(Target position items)
## Start

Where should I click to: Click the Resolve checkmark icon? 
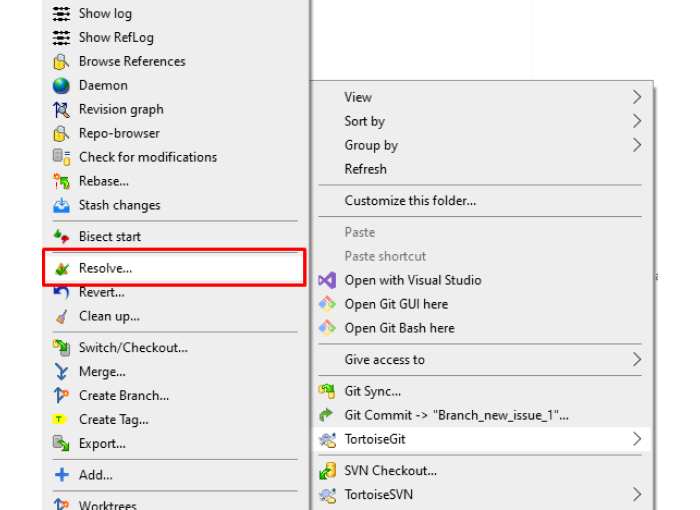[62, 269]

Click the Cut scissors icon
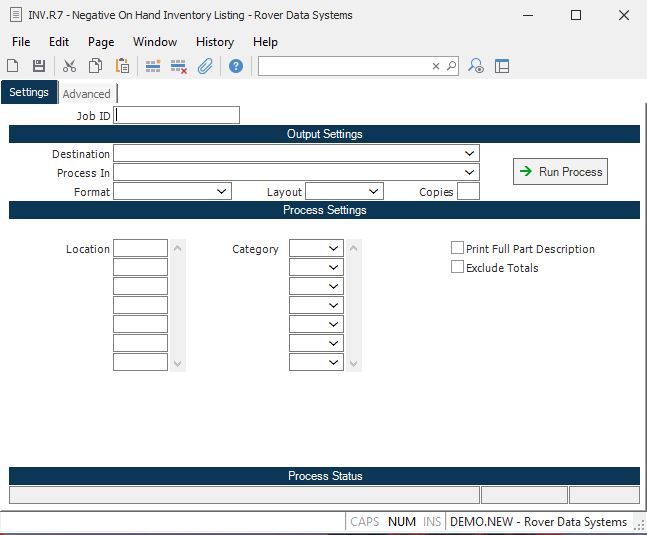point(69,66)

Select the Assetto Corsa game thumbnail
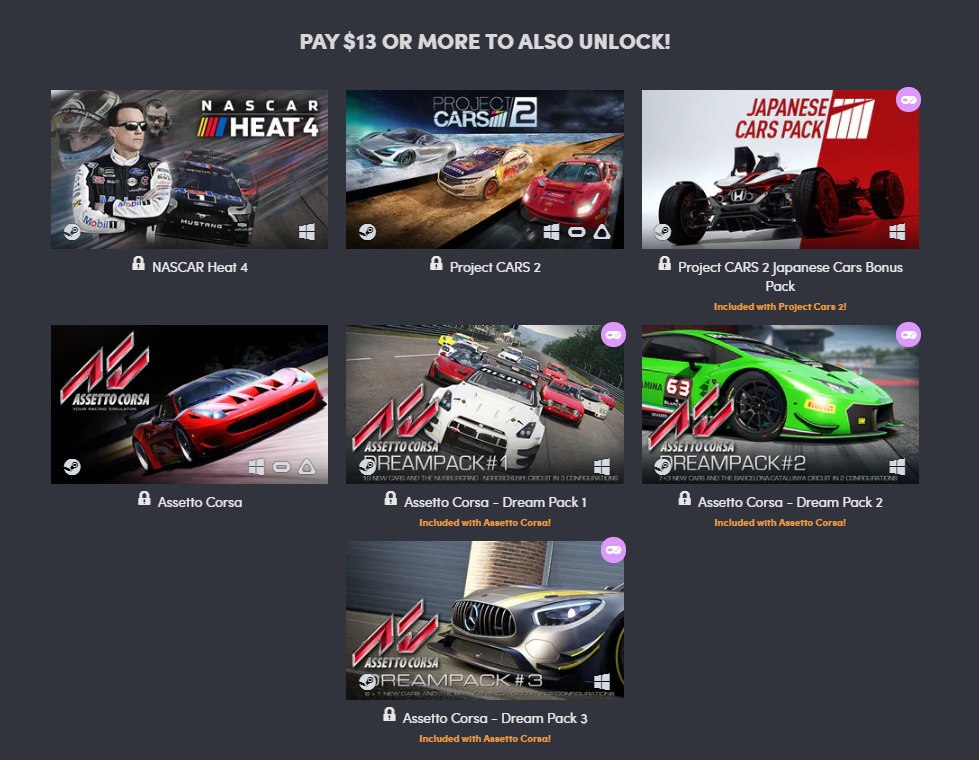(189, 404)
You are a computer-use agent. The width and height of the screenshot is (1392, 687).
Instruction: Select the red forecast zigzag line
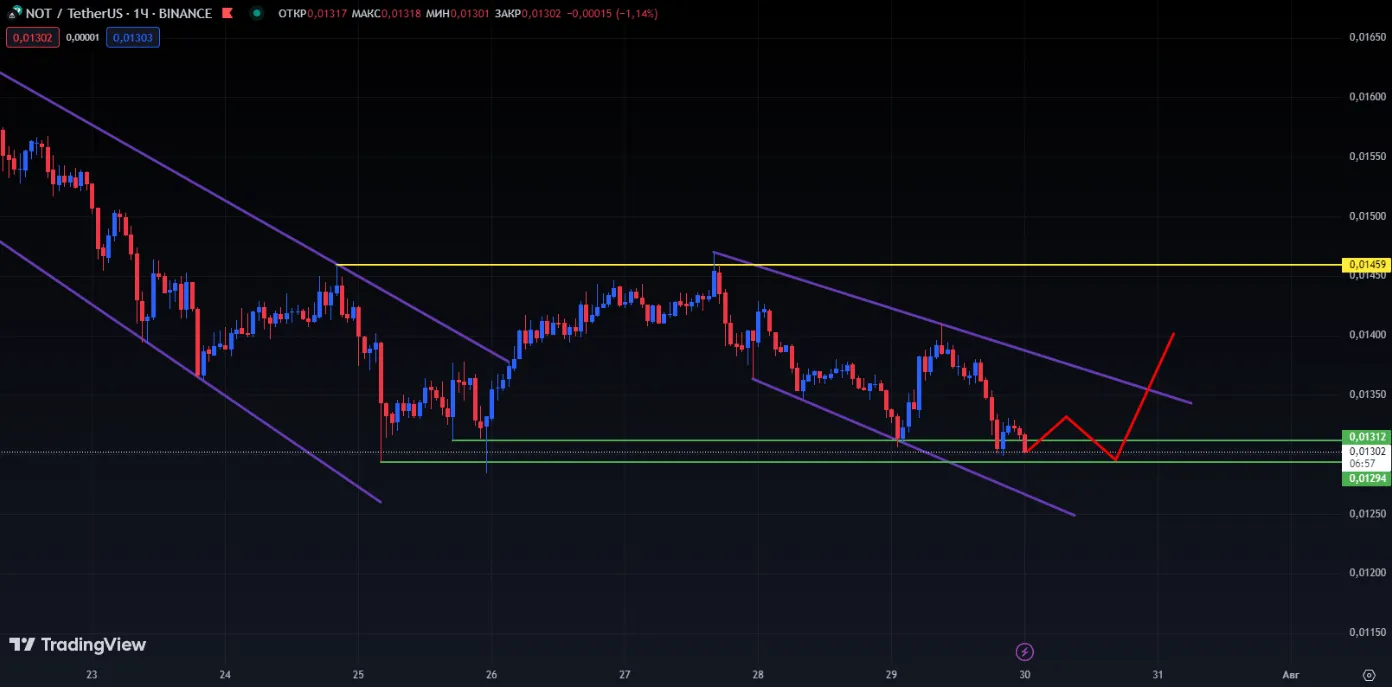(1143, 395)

## End

Problem statement:
Convert the lines of the items above into a JSON list of strings, one string per line, omitting blank lines and the pictures.

Output:
[
  "Where should I click to: Click the Resolve checkmark icon? ",
  "[62, 269]",
  "Click the Cut scissors icon",
  "point(69,66)",
  "Select the Assetto Corsa game thumbnail",
  "(189, 404)",
  "You are a computer-use agent. The width and height of the screenshot is (1392, 687).",
  "Instruction: Select the red forecast zigzag line",
  "(1143, 395)"
]